*Source data:*

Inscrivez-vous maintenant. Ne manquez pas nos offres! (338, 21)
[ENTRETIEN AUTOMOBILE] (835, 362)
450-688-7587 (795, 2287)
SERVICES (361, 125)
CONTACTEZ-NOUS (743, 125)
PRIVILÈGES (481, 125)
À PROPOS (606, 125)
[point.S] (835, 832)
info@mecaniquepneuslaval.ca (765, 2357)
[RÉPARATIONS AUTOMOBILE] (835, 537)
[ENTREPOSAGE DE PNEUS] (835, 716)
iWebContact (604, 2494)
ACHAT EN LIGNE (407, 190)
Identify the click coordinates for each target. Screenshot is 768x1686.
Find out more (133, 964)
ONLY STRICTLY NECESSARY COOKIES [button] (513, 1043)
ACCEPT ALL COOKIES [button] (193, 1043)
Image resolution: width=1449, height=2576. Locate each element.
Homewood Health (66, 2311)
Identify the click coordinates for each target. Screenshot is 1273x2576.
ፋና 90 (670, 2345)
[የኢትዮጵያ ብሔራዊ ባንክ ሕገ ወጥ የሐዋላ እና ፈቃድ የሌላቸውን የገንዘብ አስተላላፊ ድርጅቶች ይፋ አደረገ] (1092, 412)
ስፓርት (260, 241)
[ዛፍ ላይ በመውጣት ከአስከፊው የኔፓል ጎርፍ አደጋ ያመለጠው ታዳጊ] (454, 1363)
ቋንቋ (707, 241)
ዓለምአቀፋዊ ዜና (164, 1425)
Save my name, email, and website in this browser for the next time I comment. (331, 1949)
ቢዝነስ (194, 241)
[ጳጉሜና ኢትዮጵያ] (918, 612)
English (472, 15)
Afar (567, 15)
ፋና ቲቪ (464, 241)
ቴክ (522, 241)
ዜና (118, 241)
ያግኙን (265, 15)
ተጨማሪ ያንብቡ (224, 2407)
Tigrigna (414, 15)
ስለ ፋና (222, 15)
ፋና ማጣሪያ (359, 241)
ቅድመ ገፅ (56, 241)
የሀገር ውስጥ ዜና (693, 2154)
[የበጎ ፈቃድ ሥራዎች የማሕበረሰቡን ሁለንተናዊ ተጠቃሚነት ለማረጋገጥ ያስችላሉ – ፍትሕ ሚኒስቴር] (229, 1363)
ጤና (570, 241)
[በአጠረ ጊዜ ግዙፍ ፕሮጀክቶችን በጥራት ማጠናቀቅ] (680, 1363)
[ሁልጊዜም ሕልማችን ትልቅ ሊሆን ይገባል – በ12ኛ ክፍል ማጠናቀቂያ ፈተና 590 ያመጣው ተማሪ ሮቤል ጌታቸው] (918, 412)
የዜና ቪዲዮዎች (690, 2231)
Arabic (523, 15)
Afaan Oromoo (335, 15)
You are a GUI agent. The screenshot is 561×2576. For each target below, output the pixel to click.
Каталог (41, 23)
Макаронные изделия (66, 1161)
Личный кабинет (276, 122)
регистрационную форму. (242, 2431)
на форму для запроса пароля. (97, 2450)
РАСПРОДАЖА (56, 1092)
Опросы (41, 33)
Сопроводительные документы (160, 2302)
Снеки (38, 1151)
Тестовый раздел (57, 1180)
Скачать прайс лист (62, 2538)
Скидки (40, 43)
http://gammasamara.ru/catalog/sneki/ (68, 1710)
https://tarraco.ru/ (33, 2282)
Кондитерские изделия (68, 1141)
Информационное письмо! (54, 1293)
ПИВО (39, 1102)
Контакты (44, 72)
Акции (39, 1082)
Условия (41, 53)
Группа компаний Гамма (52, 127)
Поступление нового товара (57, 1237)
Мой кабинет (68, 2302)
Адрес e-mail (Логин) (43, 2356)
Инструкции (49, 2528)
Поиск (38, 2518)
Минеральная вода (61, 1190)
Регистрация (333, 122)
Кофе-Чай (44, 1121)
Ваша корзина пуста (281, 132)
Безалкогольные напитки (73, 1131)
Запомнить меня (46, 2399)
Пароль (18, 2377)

*PROBLEM REQUIREMENTS:* Only an exact transcription of all the records above counts as an answer.

*RESULT BELOW:*
Inscrivez-vous maintenant. Ne manquez pas nos offres! (338, 21)
[ENTRETIEN AUTOMOBILE] (835, 362)
450-688-7587 (795, 2287)
SERVICES (361, 125)
CONTACTEZ-NOUS (743, 125)
PRIVILÈGES (481, 125)
À PROPOS (606, 125)
[point.S] (835, 832)
info@mecaniquepneuslaval.ca (765, 2357)
[RÉPARATIONS AUTOMOBILE] (835, 537)
[ENTREPOSAGE DE PNEUS] (835, 716)
iWebContact (604, 2494)
ACHAT EN LIGNE (407, 190)
Identify the click coordinates for each target. Screenshot is 768x1686.
Find out more (133, 964)
ONLY STRICTLY NECESSARY COOKIES [button] (513, 1043)
ACCEPT ALL COOKIES [button] (193, 1043)
Image resolution: width=1449, height=2576. Locate each element.
Homewood Health (66, 2311)
Identify the click coordinates for each target. Screenshot is 1273x2576.
ፋና 90 (670, 2345)
[የኢትዮጵያ ብሔራዊ ባንክ ሕገ ወጥ የሐዋላ እና ፈቃድ የሌላቸውን የገንዘብ አስተላላፊ ድርጅቶች ይፋ አደረገ] (1092, 412)
ስፓርት (260, 241)
[ዛፍ ላይ በመውጣት ከአስከፊው የኔፓል ጎርፍ አደጋ ያመለጠው ታዳጊ] (454, 1363)
ቋንቋ (707, 241)
ዓለምአቀፋዊ ዜና (164, 1425)
Save my name, email, and website in this browser for the next time I comment. (331, 1949)
ቢዝነስ (194, 241)
[ጳጉሜና ኢትዮጵያ] (918, 612)
English (472, 15)
Afar (567, 15)
ፋና ቲቪ (464, 241)
ቴክ (522, 241)
ዜና (118, 241)
ያግኙን (265, 15)
ተጨማሪ ያንብቡ (224, 2407)
Tigrigna (414, 15)
ስለ ፋና (222, 15)
ፋና ማጣሪያ (359, 241)
ቅድመ ገፅ (56, 241)
የሀገር ውስጥ ዜና (693, 2154)
[የበጎ ፈቃድ ሥራዎች የማሕበረሰቡን ሁለንተናዊ ተጠቃሚነት ለማረጋገጥ ያስችላሉ – ፍትሕ ሚኒስቴር] (229, 1363)
ጤና (570, 241)
[በአጠረ ጊዜ ግዙፍ ፕሮጀክቶችን በጥራት ማጠናቀቅ] (680, 1363)
[ሁልጊዜም ሕልማችን ትልቅ ሊሆን ይገባል – በ12ኛ ክፍል ማጠናቀቂያ ፈተና 590 ያመጣው ተማሪ ሮቤል ጌታቸው] (918, 412)
የዜና ቪዲዮዎች (690, 2231)
Arabic (523, 15)
Afaan Oromoo (335, 15)
You are a GUI agent. The screenshot is 561×2576. For each target below, output the pixel to click.
Каталог (41, 23)
Макаронные изделия (66, 1161)
Личный кабинет (276, 122)
регистрационную форму. (242, 2431)
на форму для запроса пароля. (97, 2450)
РАСПРОДАЖА (56, 1092)
Опросы (41, 33)
Сопроводительные документы (160, 2302)
Снеки (38, 1151)
Тестовый раздел (57, 1180)
Скачать прайс лист (62, 2538)
Скидки (40, 43)
http://gammasamara.ru/catalog/sneki/ (68, 1710)
https://tarraco.ru/ (33, 2282)
Кондитерские изделия (68, 1141)
Информационное письмо! (54, 1293)
ПИВО (39, 1102)
Контакты (44, 72)
Акции (39, 1082)
Условия (41, 53)
Группа компаний Гамма (52, 127)
Поступление нового товара (57, 1237)
Мой кабинет (68, 2302)
Адрес e-mail (Логин) (43, 2356)
Инструкции (49, 2528)
Поиск (38, 2518)
Минеральная вода (61, 1190)
Регистрация (333, 122)
Кофе-Чай (44, 1121)
Ваша корзина пуста (281, 132)
Безалкогольные напитки (73, 1131)
Запомнить меня (46, 2399)
Пароль (18, 2377)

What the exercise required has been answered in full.